Enfin, comme cela a été souligné, le Haut Représentant rend compte au Conseil de mise en oeuvre de la paix et ses décisions se réfèrent souvent aux déclarations du Comité directeur de ce Conseil, mais cet organe ne réunit que des hauts fonctionnaires. Il serait nécessaire que, compte tenu de l'enjeu stratégique de l'intégration de la Bosnie-Herzégovine dans l'Union, les décisions les plus importantes soient réellement prises au niveau politique le plus élevé. La politique de l'Union européenne dans les Balkans est marquée par une différenciation croissante entre les pays de la zone, différenciation qui semble parfois motivée davantage par des considérations techniques que par une véritable réflexion stratégique. Si l'on ne saurait conditionner l'avancée vers l'Union de certains de ces pays aux résultats obtenus par d'autres, une trop grande disproportion de traitement entre des pays aux destins géographiquement et historiquement liés pourrait laisser penser que certains d'entre eux sont laissés de côté sans réelle justification.
3. Mettre en valeur le rôle de l'Union européenne en matière de défense
Nous nous réjouissions de constater, en Bosnie-Herzégovine, les progrès concrets de l'Europe de la Défense, puisque l'opération ALTHEA, forte de 7.000 hommes, est souvent présentée comme le modèle de la nouvelle politique de l'Union dans le domaine militaire.
Cependant, force est de constater que si l'EUFOR a effectivement remplacé la mission de l'OTAN en décembre 2004, ce remplacement n'a pas conduit à de véritables changements, pour de nombreuses raisons :
- l'organisation de l'EUFOR est calquée sur le modèle de l'OTAN ;
- il existe de nombreuses compétences partagées entre l'OTAN et l'EUFOR qui ne permettent pas d'avoir une réelle autonomie ;
- l'opération ne dispose pas de nation cadre, mais seulement d'une nation « leader » qui est la Grande-Bretagne ;
- les États participant à l'EUFOR sont nombreux et n'appartiennent pas tous à l'Union européenne ;
- enfin les règles d'engagement des forces varient suivant les États, ce qui complique les opérations.

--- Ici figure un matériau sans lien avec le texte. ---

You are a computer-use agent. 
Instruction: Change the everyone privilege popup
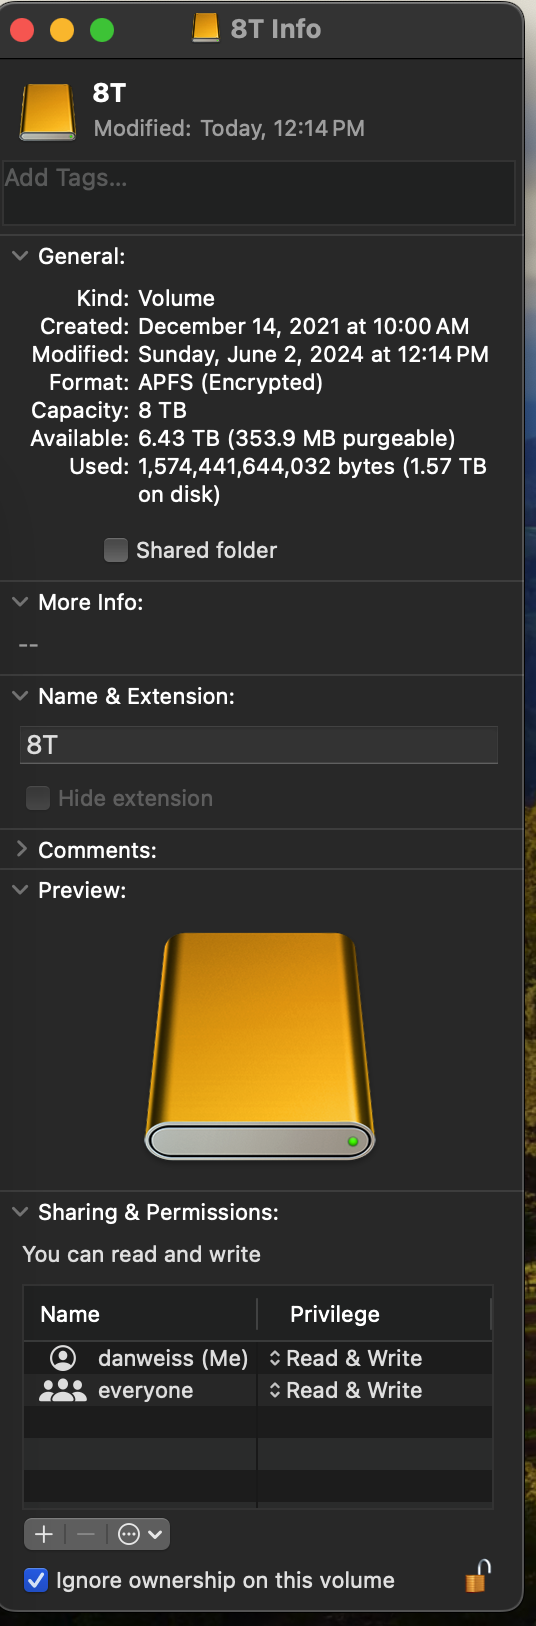(346, 1390)
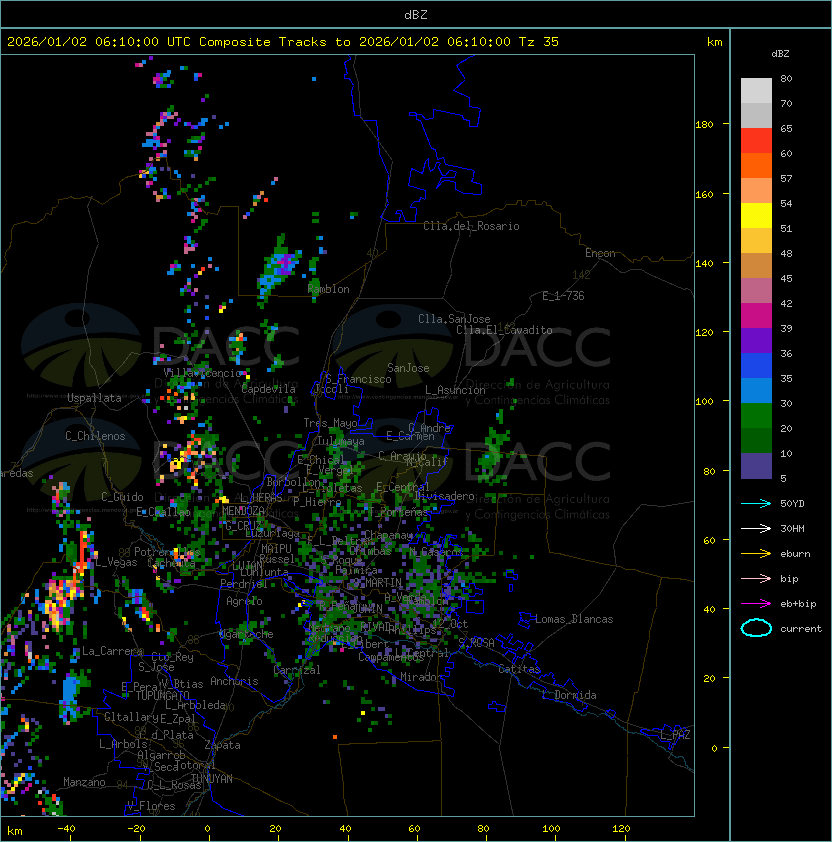Click the pink bip arrow symbol
832x842 pixels.
(x=756, y=578)
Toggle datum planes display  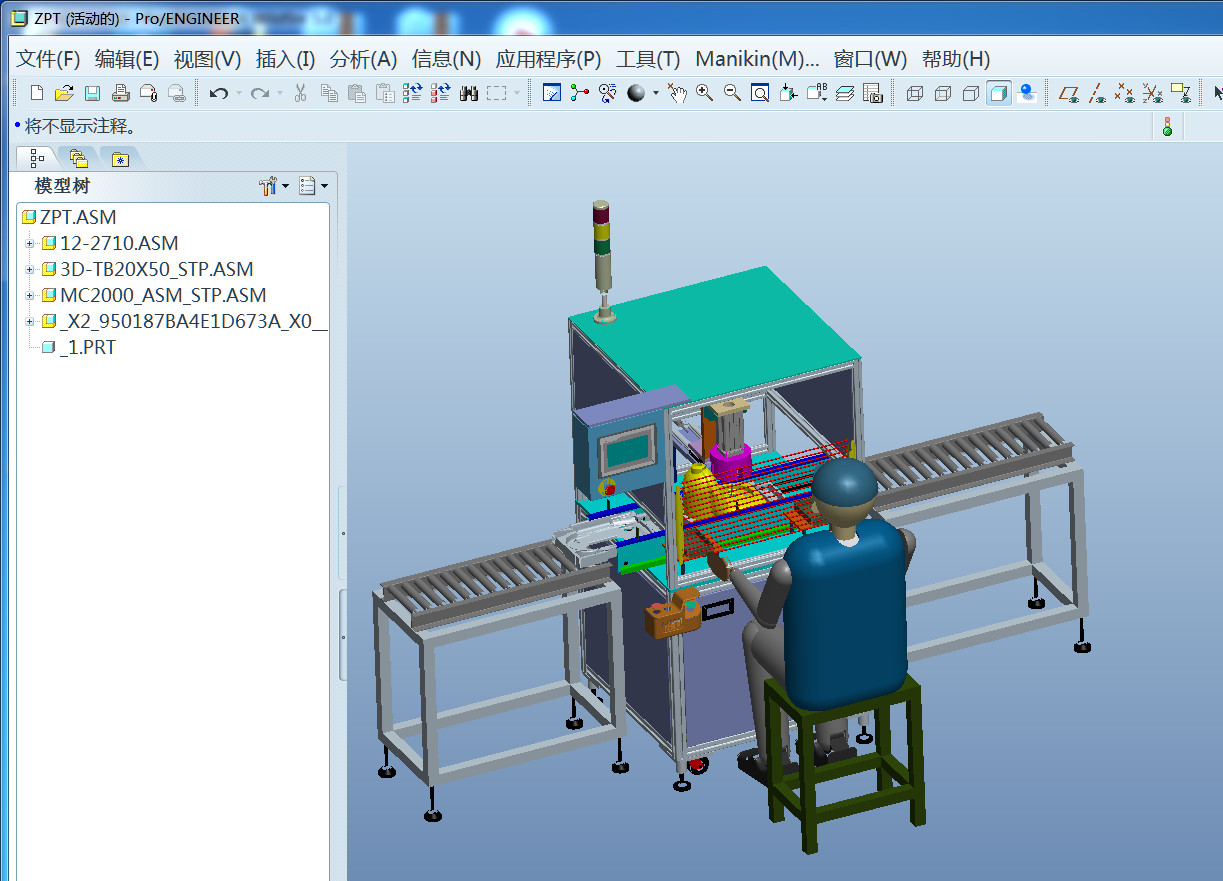(1069, 93)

Ainsi, une organisation en remplace une autre, mais les forces sur le terrain n'ont pas connu de changements qualitatifs ou quantitatifs significatifs. Elles sont, dans leur grande majorité, issues des États européens de l'OTAN et/ou de l'Union européenne et des pays partenaires et candidats à l'adhésion à ces deux institutions. Dans les faits, il ne s'agit que de la relève d'une force européenne déployée dans le cadre euro-atlantique par une autre force européenne relevant de l'Union européenne.
En conséquence, nous n'avons pu que constater que les dirigeants bosniens n'avaient qu'une priorité, l'adhésion à l'OTAN d'ici 2010, avant même l'adhésion à l'Union. Pour cela, ils sont prêts à entretenir une armée et même à envoyer des soldats en Irak. L'Union européenne est vue comme un marché économique, sans compétence en matière de défense, alors même que c'est elle qui entretient la force militaire en Bosnie.
Il conviendrait que l'Union européenne trouve les moyens d'affirmer davantage son rôle en matière de défense. Cette affirmation est d'autant plus cruciale que nombre de responsables bosniens gardent fortement en mémoire l'impuissance de l'Union européenne à mettre un terme aux conflits qui ont ravagé les Balkans dans les années 1991-1999 et, a contrario, l'intervention tardive mais décisive de l'OTAN.